Inside, don’t miss Daniele da Volterra’s celebrated “Deposition” and the anamorphic frescoes that spring to life from a single viewpoint. Step outside for postcard-perfect views down Via Condotti to St Peter’s dome.
Ferdinando de’ Medici purchased this Renaissance palace in 1576.
Since 1803 the complex has hosted the French Academy in Rome, transferred here on Napoleon’s orders so that young artists could immerse themselves in classical antiquity. The villa is open to the public on guided tours and rewards visitors with enchanting gardens and sweeping city views.
Address: Viale della Trinità dei Monti 1
Created in 1589 by architect Annibale Lippi for Cardinal Ferdinando de’ Medici, this understated octagonal fountain re-uses an ancient red-granite basin perched on a baluster within a shallow pool.
A stray cannon-shot fired from Castel Sant’Angelo in the 19th century supposedly lodged in its rim, earning the nickname “Fontana della Palla di Cannone.”
Sheltered by pines just outside Villa Medici’s entrance, it offers a quiet pause before you continue into the gardens or towards the Spanish Steps.
Pincio Terrace crowns the hillside just above Piazza del Popolo and is widely considered Rome’s finest sunset balcony.
From this balustraded lookout you can trace the Tiber’s curve, pick out St Peter’s dome and watch the city’s rooftops glow gold at dusk. A gentle five-minute stroll through Villa Borghese brings you here.
Tucked beside a lily pond along Viale dell’Obelisco stands the Water Clock of the Pincio—a quirky 1867 hydro-chronometer designed by Dominican friar Gian Battista Embriaco and engineer Gioacchino Ersoch.
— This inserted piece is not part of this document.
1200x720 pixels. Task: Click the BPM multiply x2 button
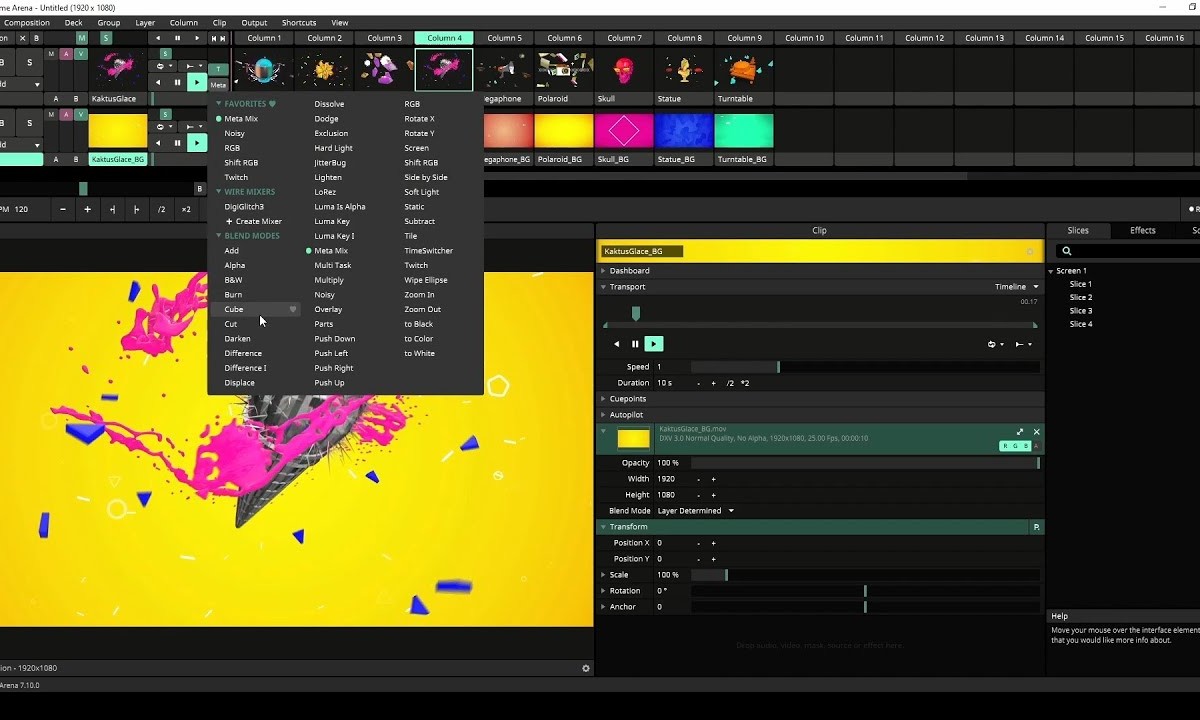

Propelled entirely by flowing water, its exposed gears still tick away the hours, delighting passers-by with a slice of 19th-century ingenuity.
Commissioned by Prince Camillo Borghese and completed by architect Luigi Canina in 1827–29, these twin neoclassical pavilions once formed the ceremonial gateway to Villa Borghese from Piazzale Flaminio.
Flanked by Corinthian columns and crowned with terracotta eagles, the Propilei echo the Propylaea of the Athenian Acropolis, marking the transition from bustling city streets to the park’s leafy avenues.
This bronze group by sculptor Ercole Rosa (1883) captures Giovanni Cairoli, revolver raised, supporting his mortally wounded brother Enrico during their ill-fated 1867 raid on Villa Glori.
Set back along Viale del Pincio, the monument is often overlooked, yet its raw dynamism and patriotic pathos embody the sacrifices that forged a unified Italy. Take a moment here to discover one of Rome’s most poignant—and least-noticed—memorials.
Address: at the start of Viale Adam Mickiewicz, beneath Terrazza del Belvedere
Built into the Aurelian Walls by Emperor Honorius around AD 402, Porta Pinciana once guarded the northern route into Rome along the ancient Via Pinciana.
Known in the Middle Ages as Porta Turata (“walled-up gate”), it was reopened and flanked with side arches by Pope Pius IX in 1860. Legend has the disgraced general Belisarius begging for alms here; today the same modest arch ushers traffic towards Villa Borghese and chic Via Veneto.